Sir Humphrey in trouble?
A senior civil servant who was allegedly involved in the decision by the Serious Fraud Office to drop its BAE/Saudi arms deal inquiry was close to the deal itself in the 1980s, today’s Daily Telegraph reports.
We now have a new Prime Minister, but the BAE arms affair - raised with Gordon Brown by Liberal Democrat Leader Ming Campbell at Prime Minister’s Questions yesterday - rumbles on.
According to the newspaper, the head of the SFO, Robert Wardle, told Parliament last week that the memos he was shown to encourage him to drop the BAE investigation included “papers from Sir Richard Mottram“, the permanent secretary for intelligence and security.
In the 1980s Sir Richard was permanent secretary to former defence secretary Michael Heseltine, who played a key role negotiating the contract with the Saudis.

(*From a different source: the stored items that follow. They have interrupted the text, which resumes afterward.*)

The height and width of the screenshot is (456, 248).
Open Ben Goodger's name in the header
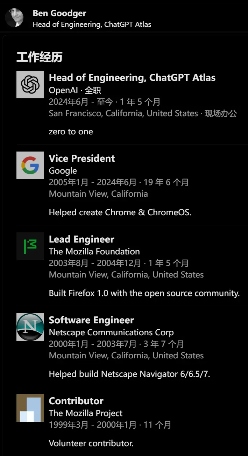[59, 13]
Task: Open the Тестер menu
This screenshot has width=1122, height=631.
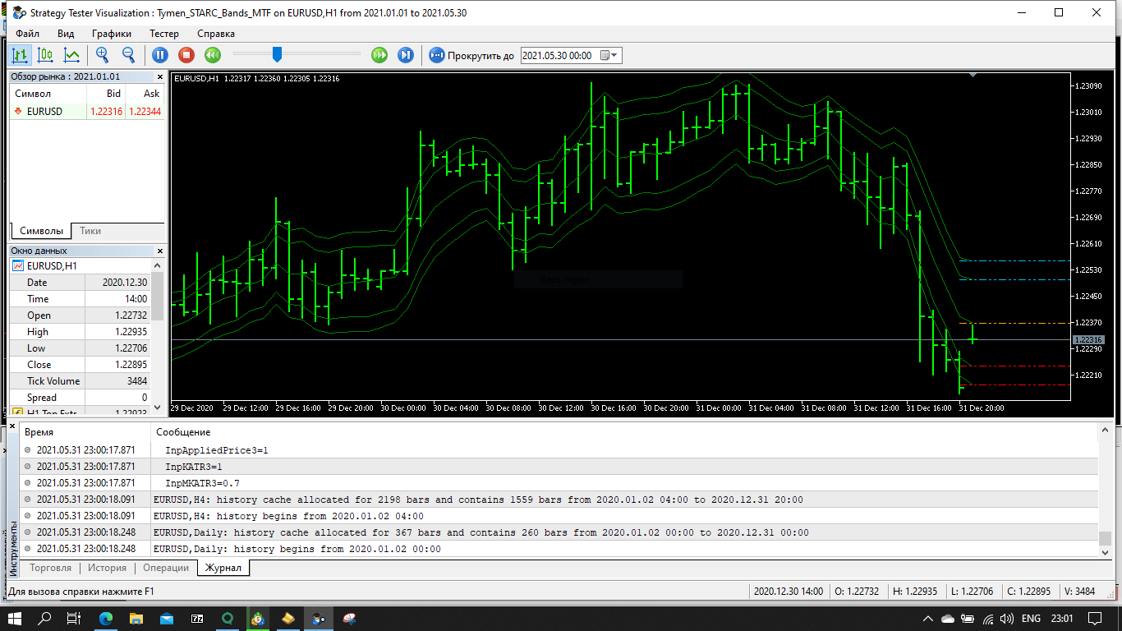Action: coord(163,34)
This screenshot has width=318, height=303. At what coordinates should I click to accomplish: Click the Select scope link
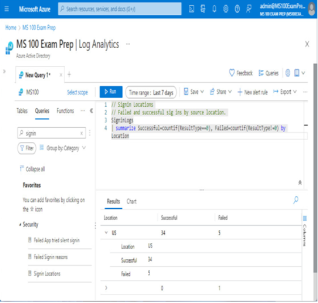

Sir Richard wrote in September 1985 to Charles Powell, private secretary to Margaret Thatcher, giving detailed updates on the deal.
Vincent Cable, Liberal Democrat deputy leader, said of Sir Richard’s role in the 1980s and his recent advice on the SFO probe: “There are enormous overlaps involving senior officials which casts great doubt on the impartiality of the judgements which have been made.”
The paper also reports that the SFO is to launch a new round of interviews under caution with BAE executives.
Sources close to the investigation said the new push would see BAE staff questioned for the first time on evidence uncovered in the SFO’s investigation into allegations of corruption outside Saudi Arabia.